SOURCE –
The strange characters throughout the previous post are not expletives. I don’nt know what they are. Maybe i’ve screwed up the code somehow?
Another way to look at it: you don’t take somebody elses experience for your own. Flat is faster, fine, prove it… and after you’ve gone and proven it to yourself you come up with your own decision… which, often, is the collective opinion. But every once in awhile the conclusion is different, and ‘viola’, a new idea is born, and so comes the new shapes and materials, fin setups and superchargers, and yes, even the collapsable surfboard that can fit in the “boot” of your car. I’m the same way, and I’d bet the majority here is too, that’s why we’re here, we like to do things ourselves, even if it means finding out the hard way. Don’t look down, look up, there’s more going on up here…
Alex: Actually, your approach sounds logical - gain control of one factor before blending in another. Are you reinventing the wheel? Perhaps, but it is your wheel. Perhaps, when you are meditating on the next board or the one after you will have a moment of inspiration and come up with the great idea. If you do all your previous work will give you the confidence to ignore the nay sayers and develop your concept. Then the question will be: Should I have spent the time on something of greater benefit to society than a toy? The metaphysical questions never end. Enjoy the moment.Patrick
I think that question / observation extends much further than just shaping surfboards. How many times have you told your old man to #@%!-off only to do or think exactly as he said ten years later. Regarding the weird characters…are you cutting and pasting your text from another program? that could be the problem. S.

GOAL –
In the forum discussion, what does the last post suggest might be causing the weird characters? Rely only on the forum discussion above.

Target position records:
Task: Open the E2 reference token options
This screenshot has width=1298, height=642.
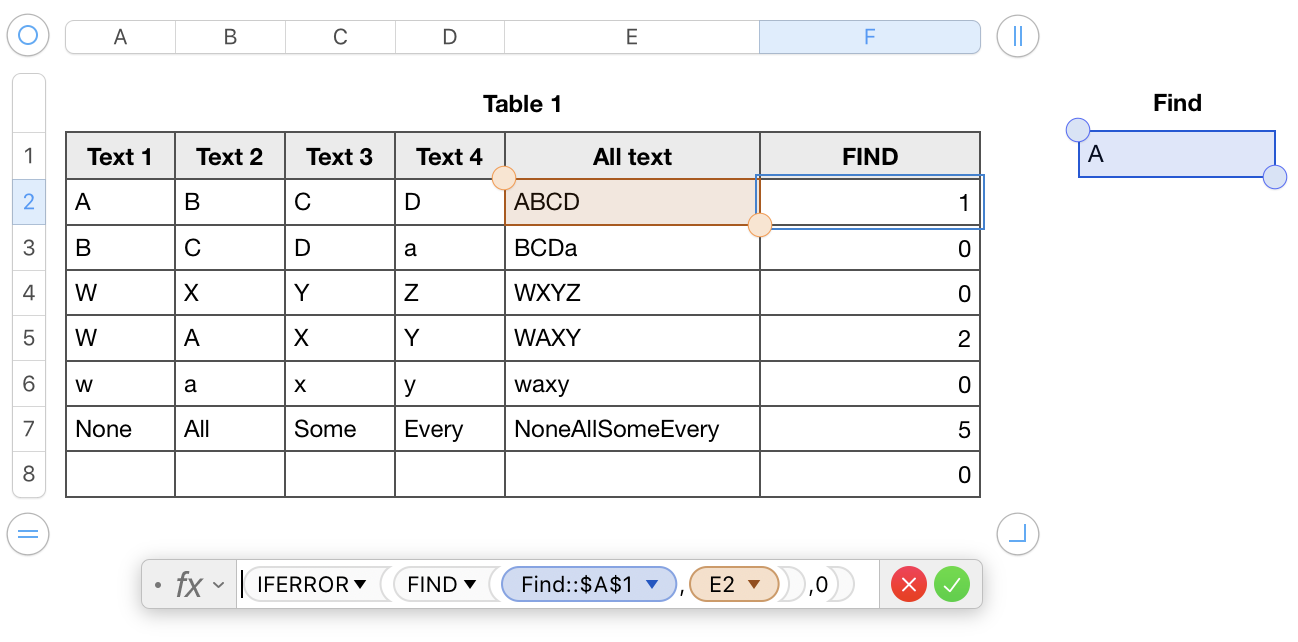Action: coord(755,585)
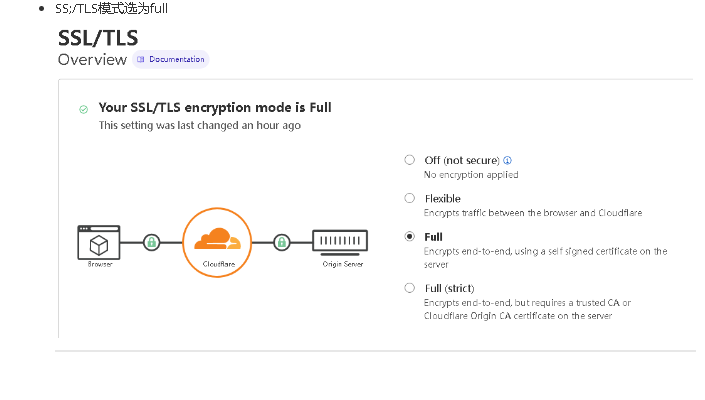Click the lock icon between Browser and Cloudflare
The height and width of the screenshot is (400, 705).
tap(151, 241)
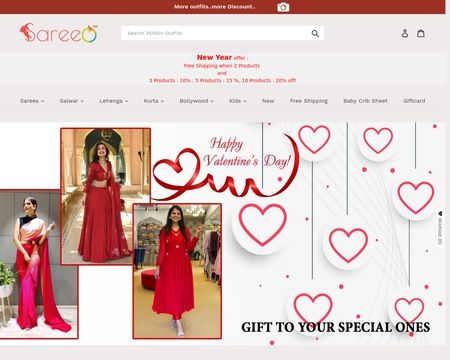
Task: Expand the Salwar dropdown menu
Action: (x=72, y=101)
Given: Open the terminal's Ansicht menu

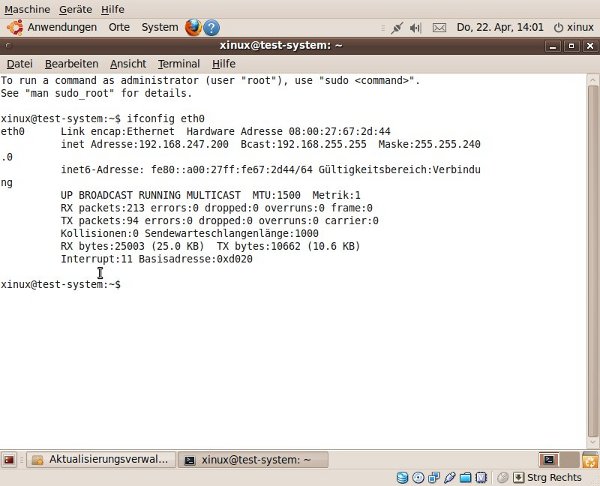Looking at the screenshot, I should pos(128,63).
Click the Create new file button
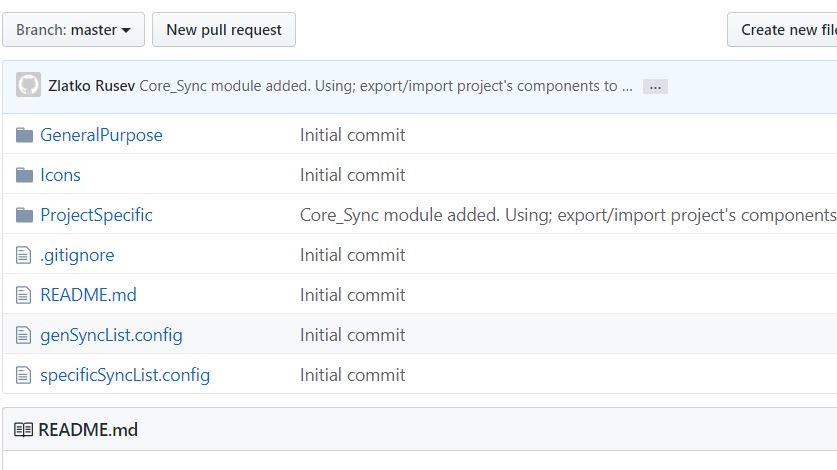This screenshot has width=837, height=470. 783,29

COMPLETE ANSWER –
Cutting and pasting the text from another program.